TASK DESCRIPTION.
Rewrite all of the items below with "symbol" in place of every "icon", leaving everything else as it is.

- - - - -

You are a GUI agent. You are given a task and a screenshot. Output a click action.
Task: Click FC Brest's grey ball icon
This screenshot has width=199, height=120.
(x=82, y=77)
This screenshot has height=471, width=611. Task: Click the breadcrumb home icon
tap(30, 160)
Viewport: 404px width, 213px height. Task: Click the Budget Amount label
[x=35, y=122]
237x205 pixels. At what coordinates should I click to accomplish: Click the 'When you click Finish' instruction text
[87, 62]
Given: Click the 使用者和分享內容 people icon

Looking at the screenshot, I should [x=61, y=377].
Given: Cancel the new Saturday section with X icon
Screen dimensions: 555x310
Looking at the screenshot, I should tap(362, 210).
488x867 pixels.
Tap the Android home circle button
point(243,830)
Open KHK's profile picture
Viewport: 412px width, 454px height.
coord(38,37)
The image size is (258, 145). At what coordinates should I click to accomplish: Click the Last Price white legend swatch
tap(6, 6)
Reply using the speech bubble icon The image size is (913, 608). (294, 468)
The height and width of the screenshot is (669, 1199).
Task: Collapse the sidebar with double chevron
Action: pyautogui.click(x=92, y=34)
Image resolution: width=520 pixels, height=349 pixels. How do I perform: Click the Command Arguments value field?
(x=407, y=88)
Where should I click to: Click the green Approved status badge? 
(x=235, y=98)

- - - - -

RESULT FOR THIS EXERCISE.
You are a GUI agent. You are given a task and a screenshot. Output a click action.
Task: Click FC Brest's grey ball symbol
This screenshot has width=199, height=120.
(x=82, y=77)
This screenshot has height=471, width=611. Task: Click the breadcrumb home symbol
tap(30, 160)
Viewport: 404px width, 213px height. Task: Click the Budget Amount label
[x=35, y=122]
237x205 pixels. At what coordinates should I click to accomplish: Click the 'When you click Finish' instruction text
[87, 62]
Given: Click the 使用者和分享內容 people symbol

Looking at the screenshot, I should [x=61, y=377].
Given: Cancel the new Saturday section with X symbol
Screen dimensions: 555x310
Looking at the screenshot, I should tap(362, 210).
488x867 pixels.
Tap the Android home circle button
point(243,830)
Open KHK's profile picture
Viewport: 412px width, 454px height.
coord(38,37)
The image size is (258, 145). At what coordinates should I click to accomplish: Click the Last Price white legend swatch
tap(6, 6)
Reply using the speech bubble symbol The image size is (913, 608). (294, 468)
The height and width of the screenshot is (669, 1199).
Task: Collapse the sidebar with double chevron
Action: pyautogui.click(x=92, y=34)
Image resolution: width=520 pixels, height=349 pixels. How do I perform: Click the Command Arguments value field?
(x=407, y=88)
Where should I click to: Click the green Approved status badge? 
(x=235, y=98)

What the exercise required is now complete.